GENERAL ASSEMBLY OF NORTH CAROLINA

SESSION 2013

H                                                                                                                                                   2

HOUSE BILL 680

Committee Substitute Favorable 5/9/13

 

Short Title:        Jump-Start Our Business Start-Ups Act.

(Public)

Sponsors:

 

Referred to:

 

April 11, 2013

A BILL TO BE ENTITLED

AN ACT to enact the jump-start our business start-ups act.

Whereas, start-up companies play a critical role in creating new jobs and sources of revenue; and

Whereas, crowd funding, or raising money through small contributions from a large number of investors, allows smaller enterprises in North Carolina to have access to the capital they need to initiate new business ventures; and

Whereas, by promoting crowd funding, the General Assembly can give new businesses access to additional financing tools, can assist in democratizing start-up capital, and can facilitate investment by North Carolina residents in North Carolina start-ups; and

Whereas, by facilitating investment with appropriate restrictions to protect the interests of North Carolina investors, the General Assembly can promote the formation and growth of smaller North Carolina enterprises, along with additional job formation, and can permit businesses to raise capital using crowd funding unencumbered by excessive government regulation; Now, therefore,

The General Assembly of North Carolina enacts:

SECTION 1.  G.S. 78A-17 is amended by adding a new subdivision to read:

"(20)    Any offer or sale of a security by an issuer if the offer or sale is conducted in accordance with G.S. 78A-17.1."

SECTION 2.  Article 3 of Chapter 78A of the General Statutes is amended by adding a new section to read:

"§ 78A-17.1.  Invest NC exemption.

(a)        Exemption. - Except as otherwise provided in this Chapter, an offer or sale of a security by an issuer is exempt from G.S. 78A-24 and G.S. 78A-49(d) if the offer or sale is conducted in accordance with each of the following requirements:

(1)        The issuer of the security is a business entity formed under the laws of the State and registered with the Secretary of State.

(2)        The transaction meets the requirements of the federal exemption for intrastate offerings in section 3(a)(11) of the Securities Act of 1933, 15 U.S.C. § 77c(a)(11), and SEC rule 147, 17 C.F.R. § 230.147.

(3)        The sum of all cash and other consideration to be received for all sales of the security in reliance upon this exemption does not exceed the cap provided in this subdivision.

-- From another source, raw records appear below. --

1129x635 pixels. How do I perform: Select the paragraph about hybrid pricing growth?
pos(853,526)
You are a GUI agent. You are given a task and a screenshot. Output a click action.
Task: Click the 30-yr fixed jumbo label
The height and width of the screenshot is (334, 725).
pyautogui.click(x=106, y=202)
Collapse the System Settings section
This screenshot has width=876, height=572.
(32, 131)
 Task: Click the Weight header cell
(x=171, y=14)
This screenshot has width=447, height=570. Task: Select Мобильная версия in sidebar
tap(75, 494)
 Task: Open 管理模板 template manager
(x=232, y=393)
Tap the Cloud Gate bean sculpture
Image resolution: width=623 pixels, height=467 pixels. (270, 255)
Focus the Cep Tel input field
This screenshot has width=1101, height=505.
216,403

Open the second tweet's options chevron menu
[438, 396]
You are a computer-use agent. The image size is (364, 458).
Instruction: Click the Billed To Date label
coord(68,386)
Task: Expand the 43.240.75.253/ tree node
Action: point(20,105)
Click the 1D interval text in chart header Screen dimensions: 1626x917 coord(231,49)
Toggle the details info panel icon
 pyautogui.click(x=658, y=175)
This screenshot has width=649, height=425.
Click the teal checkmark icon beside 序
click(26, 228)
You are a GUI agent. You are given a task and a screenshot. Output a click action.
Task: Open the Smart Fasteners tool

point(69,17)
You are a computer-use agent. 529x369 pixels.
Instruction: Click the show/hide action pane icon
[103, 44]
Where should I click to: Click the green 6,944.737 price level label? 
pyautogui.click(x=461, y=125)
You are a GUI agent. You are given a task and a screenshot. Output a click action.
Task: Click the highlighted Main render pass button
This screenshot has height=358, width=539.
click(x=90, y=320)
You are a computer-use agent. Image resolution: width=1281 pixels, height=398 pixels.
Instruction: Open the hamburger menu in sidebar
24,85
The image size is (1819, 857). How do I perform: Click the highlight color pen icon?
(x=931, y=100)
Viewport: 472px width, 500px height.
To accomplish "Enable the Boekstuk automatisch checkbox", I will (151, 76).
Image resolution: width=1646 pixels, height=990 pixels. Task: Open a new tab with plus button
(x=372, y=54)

a.         One million dollars ($1,000,000), less the aggregate amount received for all sales of securities by the issuer within the 12 months before the first offer or sale made in reliance upon this exemption, if the issuer has not undergone and provided the documentation resulting from a financial audit performed the previous year and meeting generally accepted accounting principles.

b.         Two million dollars ($2,000,000), less the aggregate amount received for all sales of securities by the issuer within the 12 months before the first offer or sale made in reliance upon this exemption, if the issuer has undergone and provided the documentation resulting from a financial audit performed the previous year and meeting generally accepted accounting principles.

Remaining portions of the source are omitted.